**TASK BRIEF:** Print out all of the records exactly; no picture belongs in the result.

**SUPPLIED DATA:**

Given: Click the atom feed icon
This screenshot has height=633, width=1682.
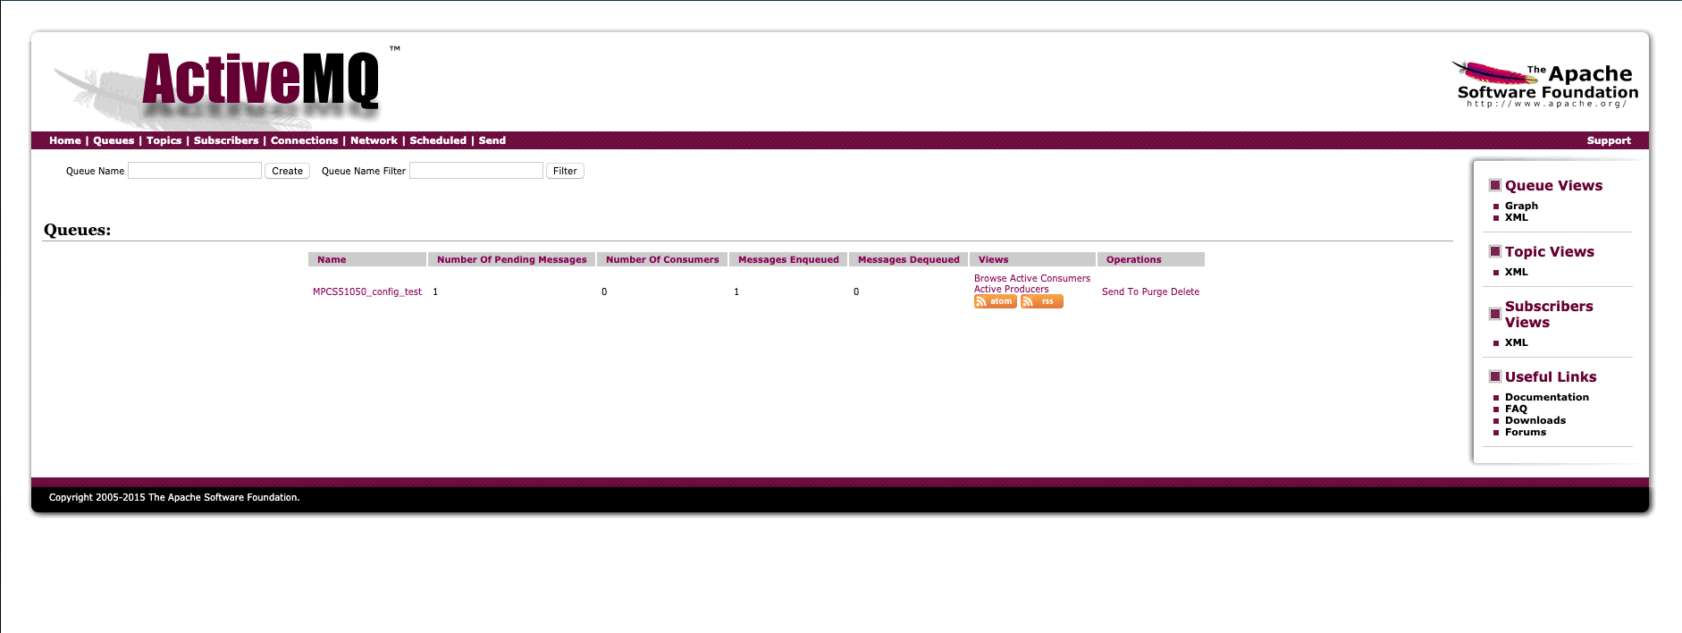Looking at the screenshot, I should [x=995, y=302].
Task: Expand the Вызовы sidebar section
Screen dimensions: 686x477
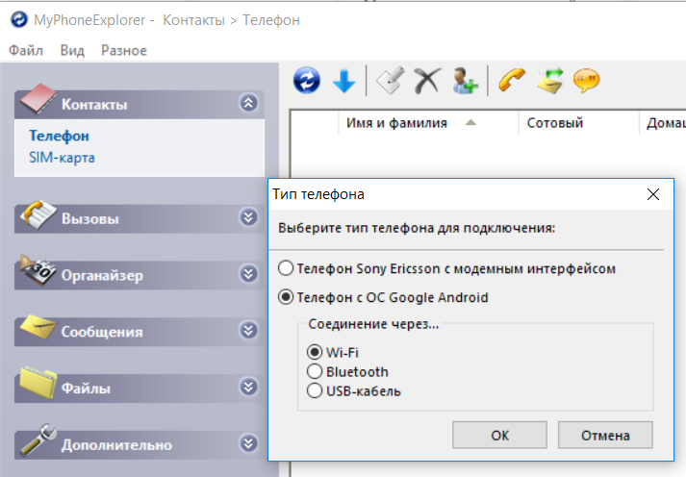Action: click(x=249, y=218)
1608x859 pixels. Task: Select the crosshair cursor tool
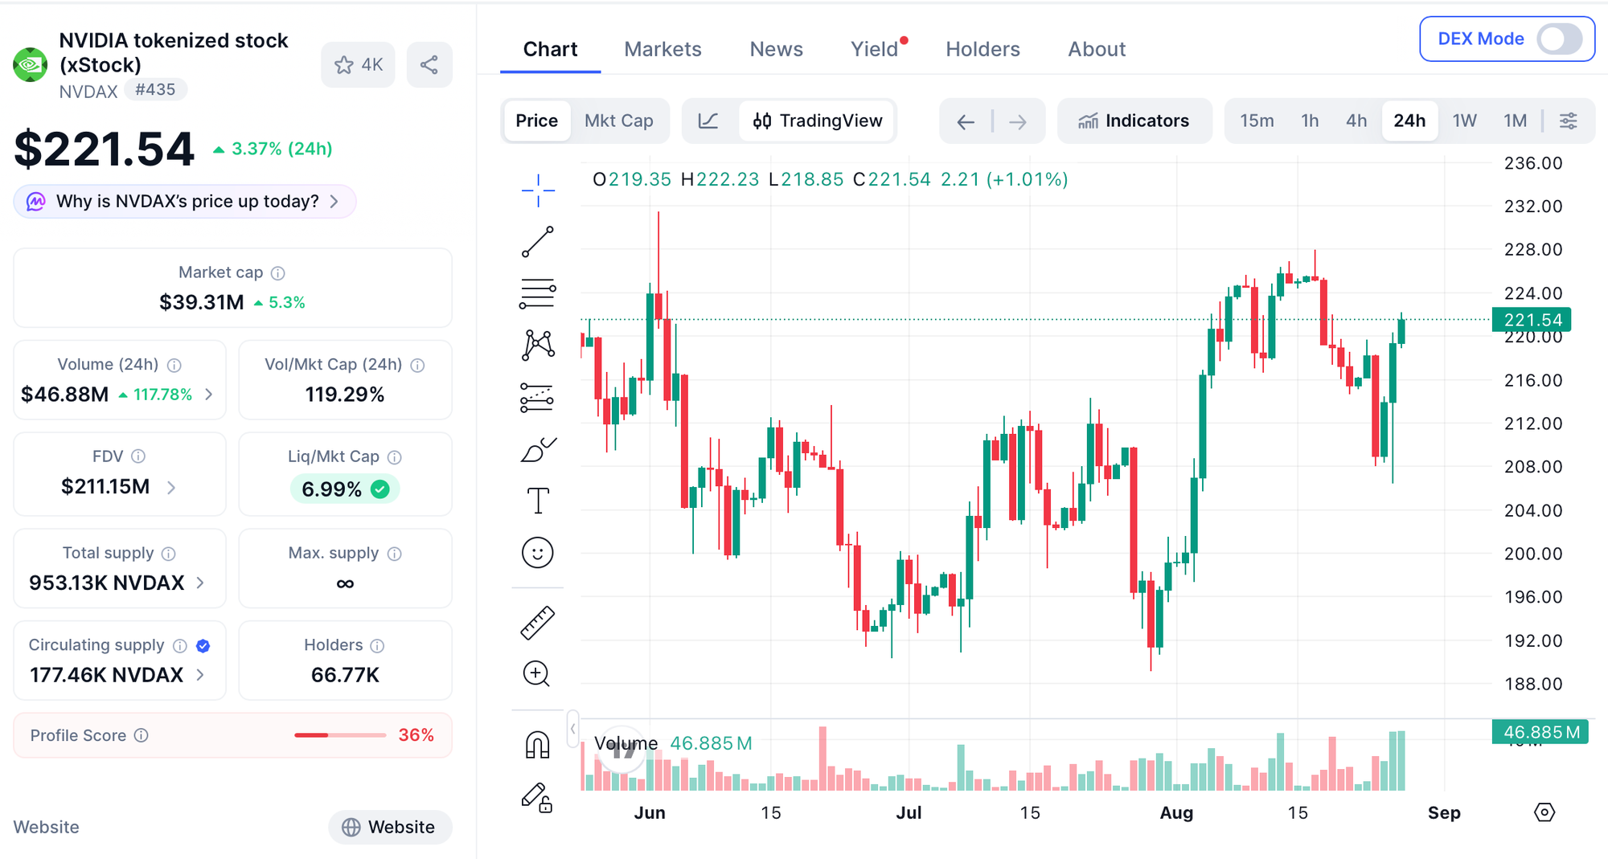coord(538,190)
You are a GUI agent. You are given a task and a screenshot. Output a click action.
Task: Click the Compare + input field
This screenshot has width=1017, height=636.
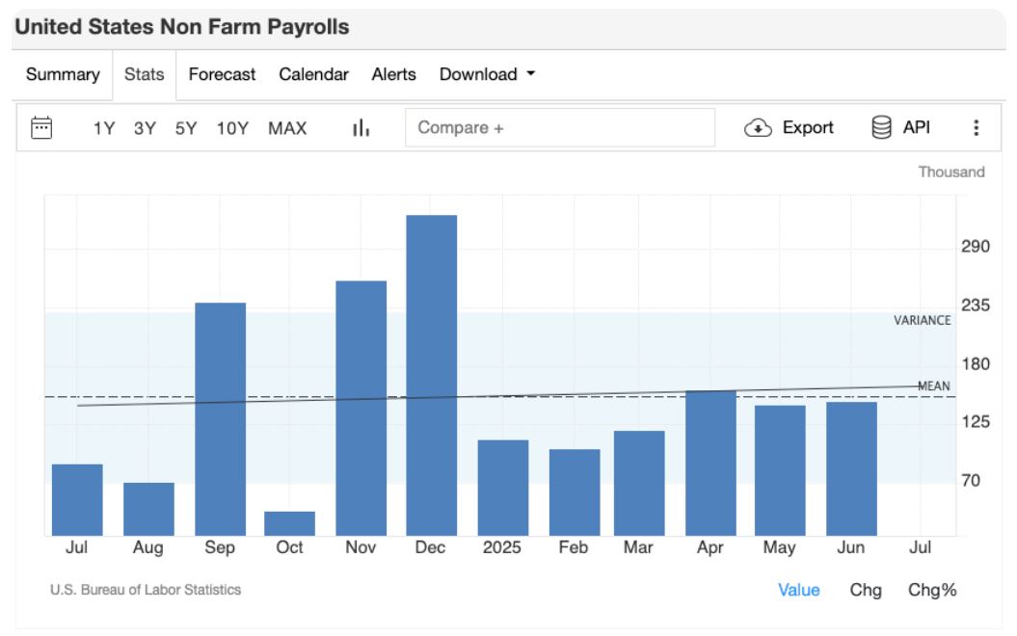[560, 128]
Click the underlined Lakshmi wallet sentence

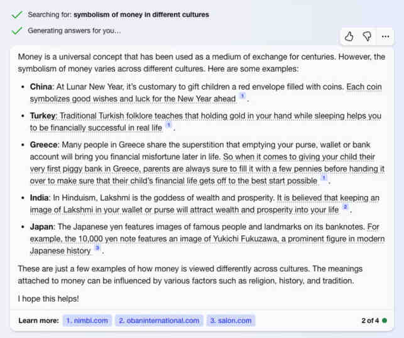coord(205,204)
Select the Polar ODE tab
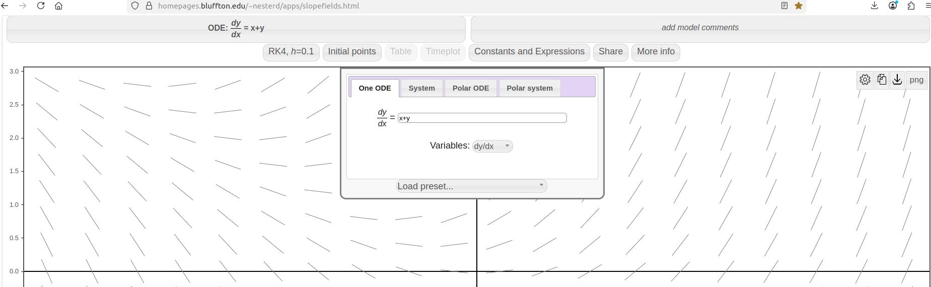931x287 pixels. pos(470,88)
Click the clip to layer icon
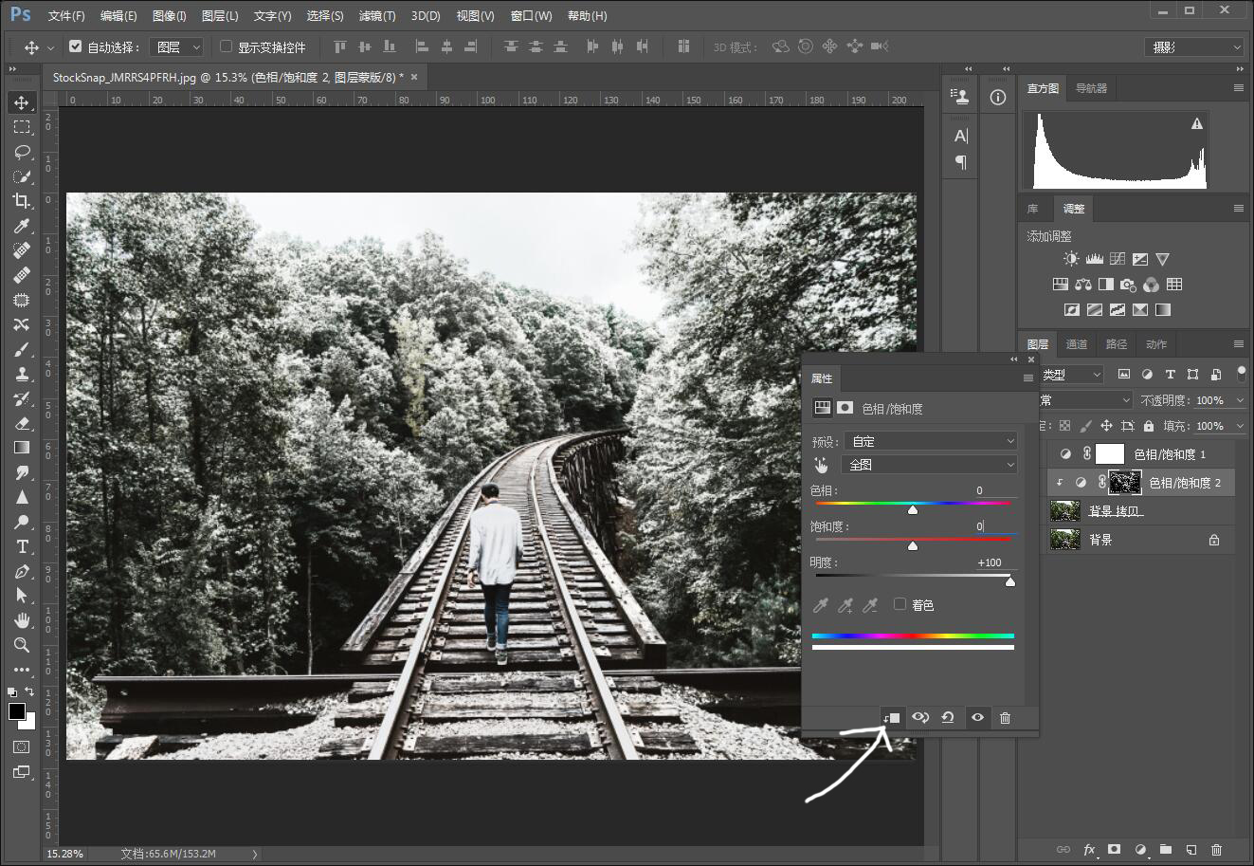The width and height of the screenshot is (1254, 866). 891,718
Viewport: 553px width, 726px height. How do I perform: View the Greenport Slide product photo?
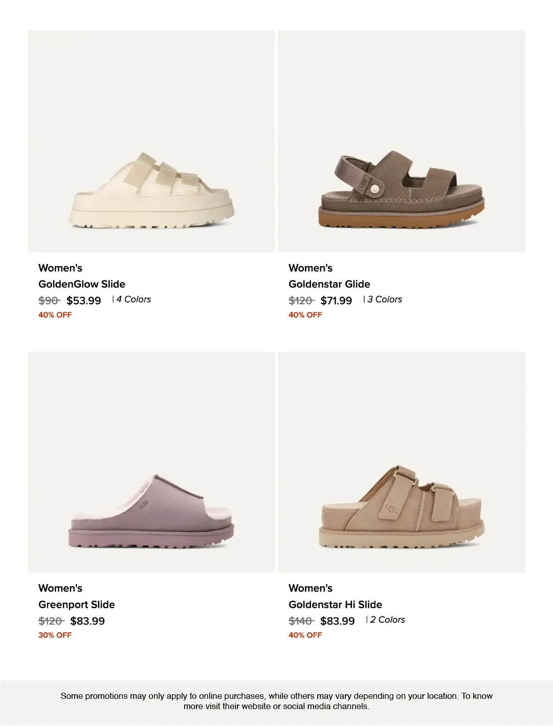pyautogui.click(x=151, y=462)
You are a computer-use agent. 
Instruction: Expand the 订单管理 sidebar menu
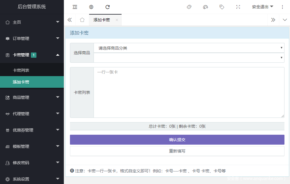pos(32,38)
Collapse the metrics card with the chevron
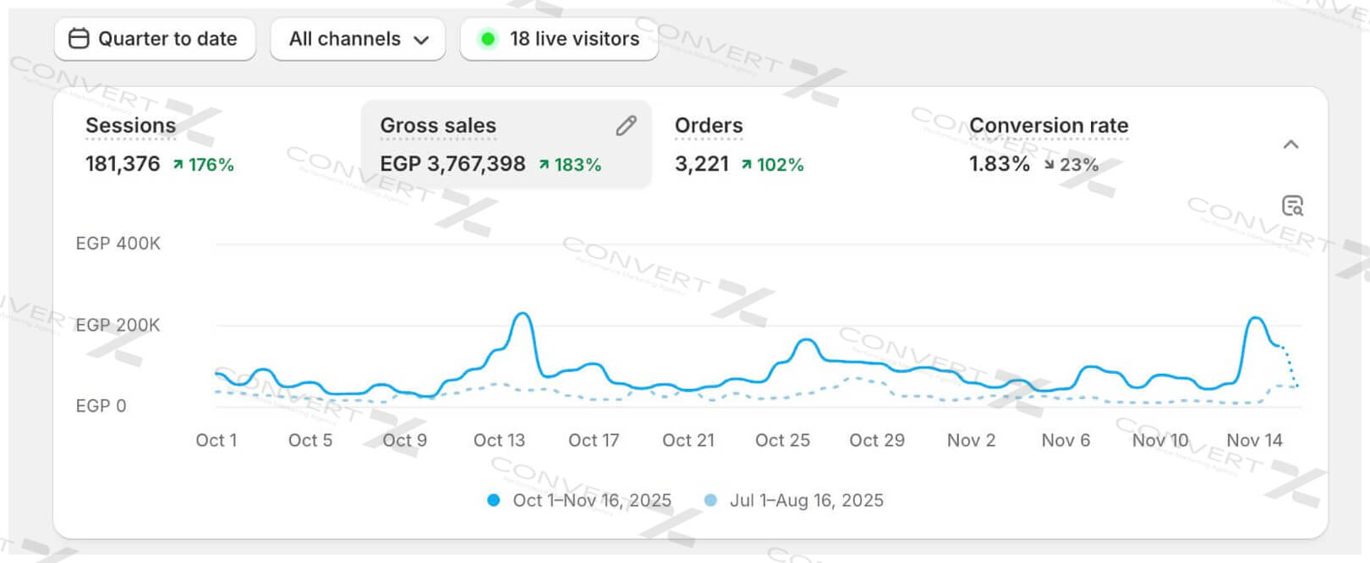The image size is (1370, 563). tap(1291, 145)
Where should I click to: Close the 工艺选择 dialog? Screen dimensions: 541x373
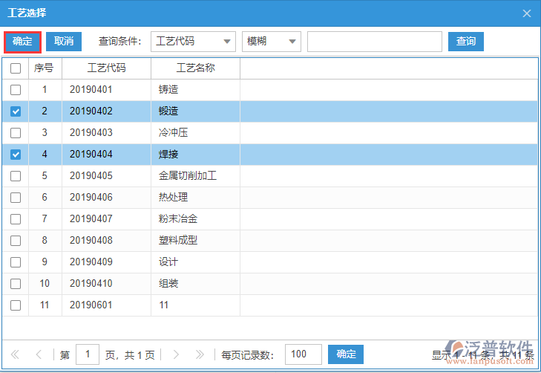pyautogui.click(x=527, y=13)
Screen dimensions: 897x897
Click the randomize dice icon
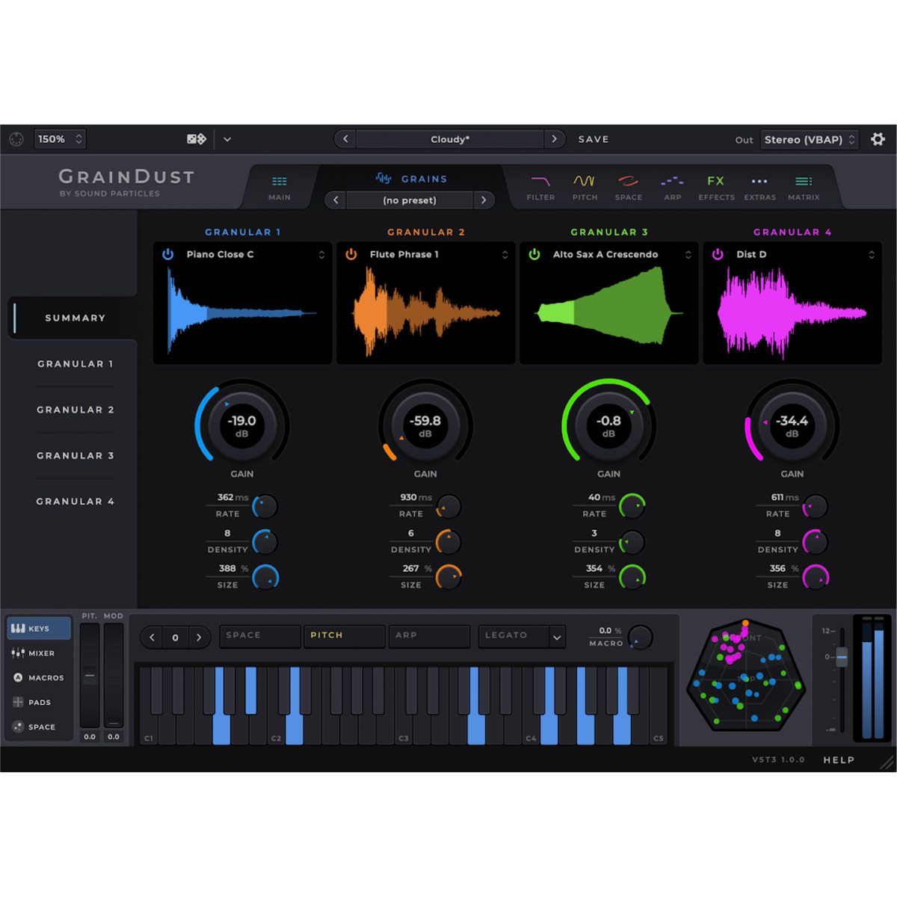pos(197,139)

**THE COMPLETED TASK:**
Given: Click the atom feed icon
This screenshot has height=633, width=1682.
Looking at the screenshot, I should [x=995, y=302].
Task: Expand the Вызовы sidebar section
Screen dimensions: 686x477
Action: click(x=249, y=218)
1608x859 pixels. Task: Select the crosshair cursor tool
coord(538,190)
You are a GUI agent. You are given a task and a screenshot. Output a click action.
Task: Click the Compare + input field
This screenshot has width=1017, height=636.
[560, 128]
Click the underlined Lakshmi wallet sentence

coord(205,204)
Select the Polar ODE tab
931x287 pixels. pos(470,88)
Click the clip to layer icon
The width and height of the screenshot is (1254, 866). 891,718
Viewport: 553px width, 726px height. How do I perform: View the Greenport Slide product photo?
pyautogui.click(x=151, y=462)
You are a computer-use agent. 
Instruction: Expand the 订单管理 sidebar menu
pos(32,38)
Collapse the metrics card with the chevron
The image size is (1370, 563). tap(1291, 145)
Where should I click to: Close the 工艺选择 dialog? Screen dimensions: 541x373
pyautogui.click(x=527, y=13)
Screen dimensions: 897x897
Click the randomize dice icon
pos(197,139)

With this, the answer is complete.